This time it was the famous IGP red onions from Tropea, across in Calabria on the Mediterranean Sea down towards Italy’s ‘toe’. The Cipolla di Tropea are prized and celebrated with a Sagre each August. I read that one gelateria in Tropea has a Tropea Onion ice cream – I can imagine that being more special than shocking – much like the richly flavoured Camenbert recipe in Étrètat’s new glacèrie.
Next were fried, doughy panzarotti with baccalà, then an intriguing soup of white beans, with tomato and bread – bread comes with soups, pasta, salads for nothing is wasted. In Robert Freson’s ‘Savouring Italy’, it’s written “Those who waste bread will be condemned to as many years in purgatory as the number of crumbs wasted and will have to pick those crumbs up, one by one, with the eyelids.”
“Even placing a loaf upside down is not allowed. It would be like turning one’s face away from Christ,” said a widow dressed in black interviewed by Paola Pettini for the section oo Puglia and Basilicata where Italy’s baking traditions are strongest.
Back at the ‘Penny’ table came more mussels, in a dish with rice and potatoes as a Primi plate – another Brindisiana speciality where the potato ranks as high as already noted from my two Brindisi market reports. The rich fish broth used to poach both rice and potatoes was an idea to bring back to No 19 – remember this is rice in stock, not a risotto. Across Italy, serving starch with starch happens.
Salt to encrust fresh fish is special because today the salt can cost more than the fish. Firm, white fleshed sea bream (Orata), the most common fish to be cooked in a salt crust, was our Secondi plate.
Another time at ‘Penny’ and I’ll turn the page of their menu to order Il Crudo – fish fresh from market and served raw. As a break with traditions and a nod to travel, ‘Penny’ has a page of Sushi too.
In a land where citrus is blessed, so comes Sorbetto made fresh each morning at this restaurant set in a 12th century palazzo on the Via San Francesco.

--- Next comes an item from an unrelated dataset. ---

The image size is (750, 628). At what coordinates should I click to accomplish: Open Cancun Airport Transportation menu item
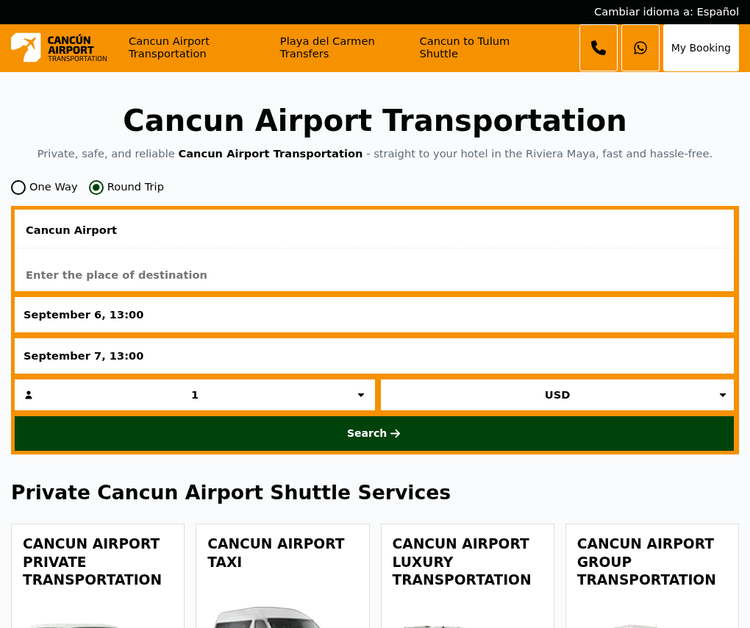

Over caffè came stories of Christmas approaching and one is for sharing in the best possible taste – what else from a Brindisiani table.
“Then he thinks about and realises that 1 month is too long, rips the letter up and writes: for 2 weeks. Too long! One week? Still too long! So he takes baby Jesus from the manger locks him up in the drawer and writes: if you want to see the kid alive get me a new bike.”
In all my visits, I have yet to go to a farm, house, factory or restaurant where there is genuine love for this linking that is so essential to life itself. With a land so bountiful and clean of the ravages of industrial back practice, why wouldn’t one give thanks.
Eating in and around Brindisi is pure joy. No meals are heavy and rarely does one leave the table feeling anything but satisfied. Slow Food talks wisely of Convivium. Such conviviality is found across the region.
I resist saying it’s all Greek to me. Instead I say ‘Torno’.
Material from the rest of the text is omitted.